“The running joke in our family was that we should charge admission to our house — it was almost a zoo,” says Audeau, who grew up in Whitecourt, Alta. “I delighted in spending all my time caring for all of them, and once I got older I became the neighbourhood dog walker as well.”
Although Audeau had always loved being around animals, she didn’t even consider a career in veterinary medicine after high school. Instead, she completed a two-year diploma in radio broadcasting at the Northern Alberta Institute of Technology (NAIT).
Soon after graduation, Audeau was hired to help launch a new radio station in Nanaimo, B.C. — a move that led her to a new home and a lasting affection for the mountains and the ocean. It would also lead her to a new career.
As a radio host and on-air personality, Audeau organized and hosted radiothons and events for charities, including the B.C. SPCA. She found herself spending more time with the SPCA’s rescue animals and eventually started fostering cats and kittens. As she developed working relationships with a number of veterinarians, she became increasingly interested in their career.
“I had a lot of fun working in radio but couldn’t shake the feeling that I had more to offer the world than making funny quips between songs on air,” says Audeau. “Veterinary medicine offered me a greater purpose for my academic skills, increased job security and the opportunity for lifelong learning.”
Audeau quit her on-air host/producer job and enrolled in university — initially studying at North Island College for two years and then transferring to Vancouver Island University for another two years of a Bachelor of Science degree program. She also set out to get a well-rounded sense of veterinary medicine by volunteering and working in various settings.
Audeau expanded her experience working with pets and companion animals by volunteering at Nanaimo’s Applecross Veterinary Hospital under the tutelage of Drs. Julie Lamb (WCVM ’03) and Tara Westworth (WCVM ’15). She also fostered and co-ordinated adoptions for over 30 cats and kittens, many of them with special needs, at Nanoose Bay CatSpan Society.
Looking to increase her knowledge of aquatic life, Audeau volunteered with the Discovery Passage SeaLife Society, using her skills in broadcasting and promotional design to promote the facility. She also volunteered as an interpreter at the Discovery Passage Aquarium in Campbell River, B.C. — a chance to give tours and teach people about the local marine life.
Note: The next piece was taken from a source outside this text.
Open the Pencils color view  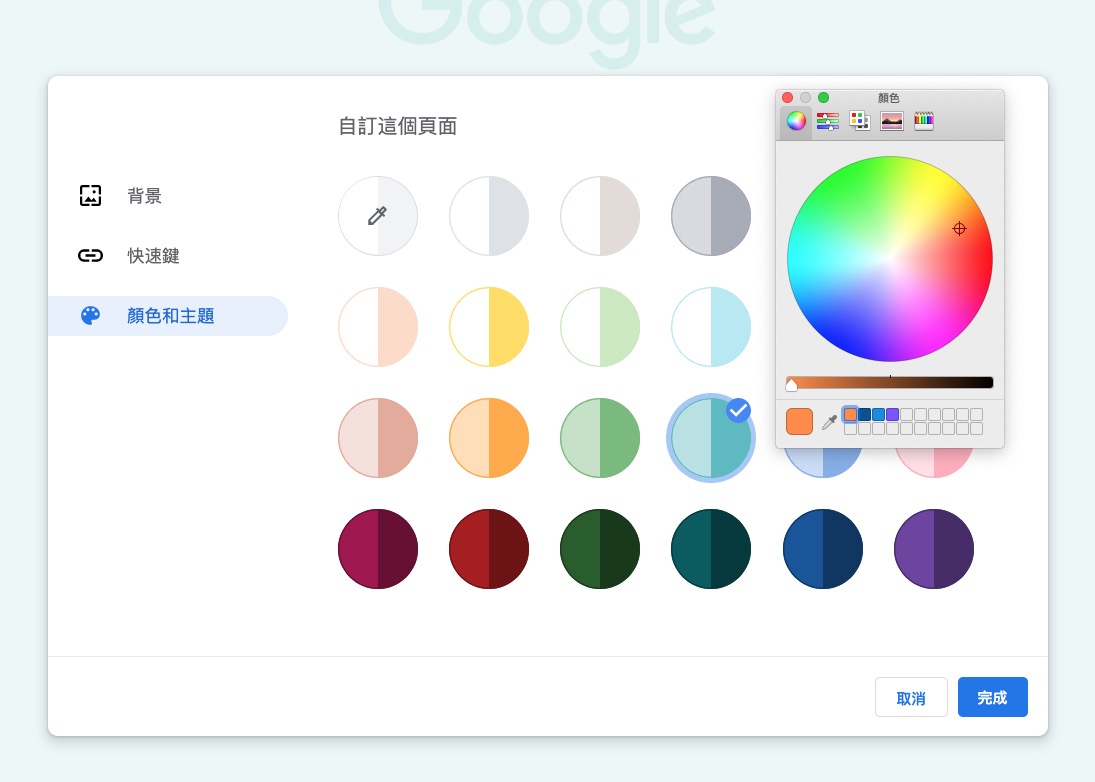(x=923, y=120)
“It was so fun to see the fascination on a child’s face as they held a starfish for the first time,” says Audeau. “Their generation is going to be largely tasked with preserving marine ecosystems, and it’s so important to foster that love and respect for the creatures we share our coast with.”
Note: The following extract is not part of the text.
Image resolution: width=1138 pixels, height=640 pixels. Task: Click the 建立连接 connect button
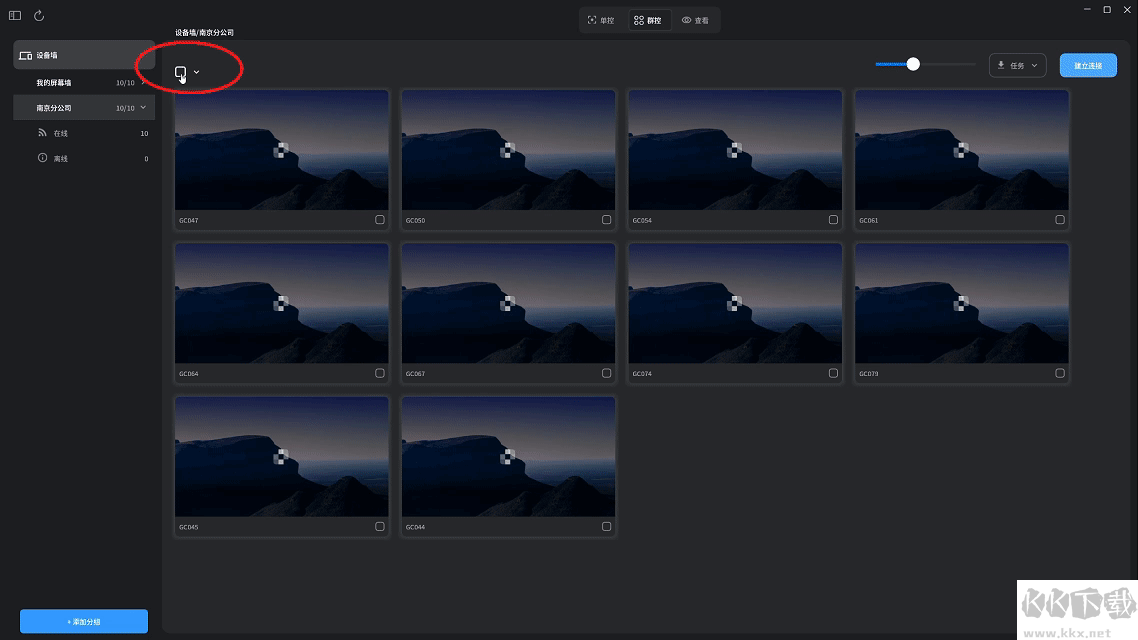pos(1088,65)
Her work at the aquarium helped open the door to a summer position working for scientists at the B.C. Centre for Aquatic Health Science — an opportunity to meet local aquatic veterinarians while working on a research project aimed at mitigating the effects of a parasite of marine fish.
“I went from having zero experience with necropsies to dissecting hundreds of fish over two summers,” she says. “I also learned how to collect blood from a live fish, prepare samples and run diagnostics. I really enjoyed getting hands-on experience, and it gave me an appreciation for how many different career paths are possible within veterinary medicine.”
Audeau began classes at the Western College of Veterinary Medicine (WCVM) in mid-August and is impressed by the breadth of animal experiences she’s already had in the labs where they get hands-on practice working with horses, chickens, dogs and dairy cows.
Although Audeau expects that she’ll return to Vancouver Island after graduation, she’s keeping an open mind about her plans.
“I’ve always loved companion animals and can see myself working at a private small animal practice,” she says. “The relationships we build with our cats and dogs — such different species from ourselves — are so fascinating to me. Pets have always been valuable members of my family, and I look forward to caring for my patients in the same way.”